[YOUR TASK]
Render as a Markdown table with columns "Row" and "Line" the lines from the one containing "This screenshot has height=146, width=177." up to and including the one containing "pyautogui.click(x=930, y=300)", numbering each row and leaving out blank lines.

[PROVIDED DATA]

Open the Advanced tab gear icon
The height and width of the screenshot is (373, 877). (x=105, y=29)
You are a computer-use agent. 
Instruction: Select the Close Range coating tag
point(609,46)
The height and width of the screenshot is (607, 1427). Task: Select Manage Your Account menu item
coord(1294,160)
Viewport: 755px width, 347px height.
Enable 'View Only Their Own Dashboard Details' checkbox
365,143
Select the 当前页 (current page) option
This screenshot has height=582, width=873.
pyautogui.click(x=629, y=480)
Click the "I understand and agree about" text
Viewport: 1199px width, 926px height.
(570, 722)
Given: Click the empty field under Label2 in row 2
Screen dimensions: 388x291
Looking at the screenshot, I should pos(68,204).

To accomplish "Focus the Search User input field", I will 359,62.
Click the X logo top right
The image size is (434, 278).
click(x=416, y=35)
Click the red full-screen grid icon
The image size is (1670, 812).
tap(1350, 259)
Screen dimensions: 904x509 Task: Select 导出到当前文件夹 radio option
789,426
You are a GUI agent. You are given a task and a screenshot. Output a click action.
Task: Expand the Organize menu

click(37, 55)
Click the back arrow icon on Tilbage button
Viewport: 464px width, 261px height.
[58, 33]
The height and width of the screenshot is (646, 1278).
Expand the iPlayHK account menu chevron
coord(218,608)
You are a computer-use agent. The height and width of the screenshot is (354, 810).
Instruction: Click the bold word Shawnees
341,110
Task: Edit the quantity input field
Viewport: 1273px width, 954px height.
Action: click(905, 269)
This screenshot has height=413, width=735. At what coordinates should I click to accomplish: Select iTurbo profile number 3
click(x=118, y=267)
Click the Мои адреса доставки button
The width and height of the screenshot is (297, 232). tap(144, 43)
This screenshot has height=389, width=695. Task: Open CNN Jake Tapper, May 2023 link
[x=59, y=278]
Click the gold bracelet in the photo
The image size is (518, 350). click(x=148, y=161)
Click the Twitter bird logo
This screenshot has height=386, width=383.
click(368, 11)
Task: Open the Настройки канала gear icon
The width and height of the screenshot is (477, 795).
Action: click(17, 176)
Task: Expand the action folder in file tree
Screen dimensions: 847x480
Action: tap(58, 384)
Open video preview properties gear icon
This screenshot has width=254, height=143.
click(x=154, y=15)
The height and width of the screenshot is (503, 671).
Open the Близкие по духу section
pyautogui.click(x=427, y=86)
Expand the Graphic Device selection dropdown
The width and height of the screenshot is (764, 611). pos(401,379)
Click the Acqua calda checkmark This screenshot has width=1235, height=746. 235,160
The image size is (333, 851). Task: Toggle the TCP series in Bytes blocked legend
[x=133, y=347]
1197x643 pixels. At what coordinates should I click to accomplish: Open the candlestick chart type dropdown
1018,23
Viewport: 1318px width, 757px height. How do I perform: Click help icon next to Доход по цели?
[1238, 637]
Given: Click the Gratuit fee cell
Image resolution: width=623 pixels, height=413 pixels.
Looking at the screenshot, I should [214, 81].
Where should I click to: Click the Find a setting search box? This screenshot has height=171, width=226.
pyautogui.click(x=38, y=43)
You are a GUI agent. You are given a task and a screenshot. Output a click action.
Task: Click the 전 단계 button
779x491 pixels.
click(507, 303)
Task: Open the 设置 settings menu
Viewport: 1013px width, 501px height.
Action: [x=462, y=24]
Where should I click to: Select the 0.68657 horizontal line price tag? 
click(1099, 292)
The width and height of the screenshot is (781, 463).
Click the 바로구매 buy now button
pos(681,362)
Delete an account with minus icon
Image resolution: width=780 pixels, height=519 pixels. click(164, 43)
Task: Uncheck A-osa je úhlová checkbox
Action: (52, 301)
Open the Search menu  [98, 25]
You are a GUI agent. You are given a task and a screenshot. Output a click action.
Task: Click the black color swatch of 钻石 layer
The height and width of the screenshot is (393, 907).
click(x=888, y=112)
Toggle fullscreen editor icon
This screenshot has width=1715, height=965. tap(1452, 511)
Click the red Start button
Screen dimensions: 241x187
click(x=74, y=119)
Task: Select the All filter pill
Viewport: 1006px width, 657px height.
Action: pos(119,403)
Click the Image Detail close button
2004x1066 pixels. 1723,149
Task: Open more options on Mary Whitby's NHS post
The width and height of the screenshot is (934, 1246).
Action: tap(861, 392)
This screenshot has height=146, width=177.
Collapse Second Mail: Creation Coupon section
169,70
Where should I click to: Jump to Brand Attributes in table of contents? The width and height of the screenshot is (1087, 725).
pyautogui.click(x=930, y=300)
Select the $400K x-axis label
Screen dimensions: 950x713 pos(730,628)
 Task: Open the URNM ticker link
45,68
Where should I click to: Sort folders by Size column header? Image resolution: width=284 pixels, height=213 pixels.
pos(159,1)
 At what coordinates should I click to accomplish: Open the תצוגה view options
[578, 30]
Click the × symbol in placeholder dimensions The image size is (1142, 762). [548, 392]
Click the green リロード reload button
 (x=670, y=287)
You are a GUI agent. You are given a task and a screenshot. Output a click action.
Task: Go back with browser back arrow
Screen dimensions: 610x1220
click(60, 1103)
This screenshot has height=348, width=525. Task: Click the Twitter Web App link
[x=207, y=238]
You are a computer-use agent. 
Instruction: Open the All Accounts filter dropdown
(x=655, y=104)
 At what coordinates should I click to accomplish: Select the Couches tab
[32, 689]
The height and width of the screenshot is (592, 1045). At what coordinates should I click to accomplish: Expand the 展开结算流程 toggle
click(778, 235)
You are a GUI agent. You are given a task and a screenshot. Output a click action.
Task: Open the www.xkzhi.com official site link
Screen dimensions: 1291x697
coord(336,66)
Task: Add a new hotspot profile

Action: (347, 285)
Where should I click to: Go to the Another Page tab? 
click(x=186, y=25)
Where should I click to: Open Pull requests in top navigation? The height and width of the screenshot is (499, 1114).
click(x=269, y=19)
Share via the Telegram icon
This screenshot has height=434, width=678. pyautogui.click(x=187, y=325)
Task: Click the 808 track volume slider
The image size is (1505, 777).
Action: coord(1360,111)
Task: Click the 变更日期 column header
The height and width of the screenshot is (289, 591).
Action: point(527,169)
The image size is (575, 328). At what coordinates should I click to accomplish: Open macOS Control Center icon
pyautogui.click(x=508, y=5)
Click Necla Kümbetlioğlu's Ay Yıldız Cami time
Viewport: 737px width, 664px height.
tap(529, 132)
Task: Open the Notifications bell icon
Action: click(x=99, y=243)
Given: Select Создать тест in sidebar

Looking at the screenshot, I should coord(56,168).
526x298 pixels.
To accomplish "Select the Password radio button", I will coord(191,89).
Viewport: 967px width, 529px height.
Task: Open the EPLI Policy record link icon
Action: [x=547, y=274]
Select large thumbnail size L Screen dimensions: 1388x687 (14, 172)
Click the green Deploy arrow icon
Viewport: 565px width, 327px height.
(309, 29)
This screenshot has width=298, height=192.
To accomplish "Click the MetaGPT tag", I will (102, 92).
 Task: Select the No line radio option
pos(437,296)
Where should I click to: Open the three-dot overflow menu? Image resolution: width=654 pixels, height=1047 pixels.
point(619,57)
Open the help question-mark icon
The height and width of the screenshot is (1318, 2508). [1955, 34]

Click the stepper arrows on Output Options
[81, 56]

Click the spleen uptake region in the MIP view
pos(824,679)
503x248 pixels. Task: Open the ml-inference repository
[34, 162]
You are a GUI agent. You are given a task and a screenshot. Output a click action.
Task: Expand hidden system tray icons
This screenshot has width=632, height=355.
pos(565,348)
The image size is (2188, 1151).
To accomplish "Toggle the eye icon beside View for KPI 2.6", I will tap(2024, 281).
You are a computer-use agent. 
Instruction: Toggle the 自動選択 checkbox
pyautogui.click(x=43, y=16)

[THE ANSWER]
| Row | Line |
|---|---|
| 1 | This screenshot has height=146, width=177. |
| 2 | Collapse Second Mail: Creation Coupon section |
| 3 | 169,70 |
| 4 | Where should I click to: Jump to Brand Attributes in table of contents? The width and height of the screenshot is (1087, 725). |
| 5 | pyautogui.click(x=930, y=300) |